## SOURCE RECORDS:
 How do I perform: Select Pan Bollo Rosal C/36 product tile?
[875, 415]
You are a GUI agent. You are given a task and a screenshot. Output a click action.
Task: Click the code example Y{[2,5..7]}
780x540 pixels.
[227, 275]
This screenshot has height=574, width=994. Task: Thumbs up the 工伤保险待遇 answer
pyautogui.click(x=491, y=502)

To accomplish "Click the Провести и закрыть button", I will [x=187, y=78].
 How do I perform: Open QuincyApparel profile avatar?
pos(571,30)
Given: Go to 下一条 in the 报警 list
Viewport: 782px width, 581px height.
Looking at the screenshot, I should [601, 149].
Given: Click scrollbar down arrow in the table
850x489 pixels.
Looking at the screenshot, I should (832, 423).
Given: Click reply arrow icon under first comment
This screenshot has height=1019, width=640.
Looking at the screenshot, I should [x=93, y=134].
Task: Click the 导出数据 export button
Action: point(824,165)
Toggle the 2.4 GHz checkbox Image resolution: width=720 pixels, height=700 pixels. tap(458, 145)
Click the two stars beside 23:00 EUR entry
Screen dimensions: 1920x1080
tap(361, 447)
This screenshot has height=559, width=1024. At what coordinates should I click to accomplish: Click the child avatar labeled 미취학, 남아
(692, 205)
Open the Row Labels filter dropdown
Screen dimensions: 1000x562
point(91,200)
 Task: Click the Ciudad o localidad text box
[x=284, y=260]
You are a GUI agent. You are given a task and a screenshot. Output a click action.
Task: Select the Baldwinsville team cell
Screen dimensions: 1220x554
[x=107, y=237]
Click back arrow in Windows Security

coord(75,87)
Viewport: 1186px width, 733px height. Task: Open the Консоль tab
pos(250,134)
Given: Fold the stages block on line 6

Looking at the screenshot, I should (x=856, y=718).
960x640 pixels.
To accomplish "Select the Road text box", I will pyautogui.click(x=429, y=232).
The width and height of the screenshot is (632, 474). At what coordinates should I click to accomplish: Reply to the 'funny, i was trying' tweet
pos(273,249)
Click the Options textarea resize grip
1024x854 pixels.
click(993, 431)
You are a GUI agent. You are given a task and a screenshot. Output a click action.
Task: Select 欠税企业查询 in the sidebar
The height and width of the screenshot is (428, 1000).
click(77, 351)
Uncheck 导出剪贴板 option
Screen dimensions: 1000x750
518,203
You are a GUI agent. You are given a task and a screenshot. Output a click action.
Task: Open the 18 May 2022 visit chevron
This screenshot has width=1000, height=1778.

## PROMPT:
Exactly as written, give again every line from the one containing "Screen dimensions: 1000x750" through the last line of the material above, and no other lines.

## EXPECTED ANSWER:
Screen dimensions: 1000x750
518,203
You are a GUI agent. You are given a task and a screenshot. Output a click action.
Task: Open the 18 May 2022 visit chevron
This screenshot has width=1000, height=1778.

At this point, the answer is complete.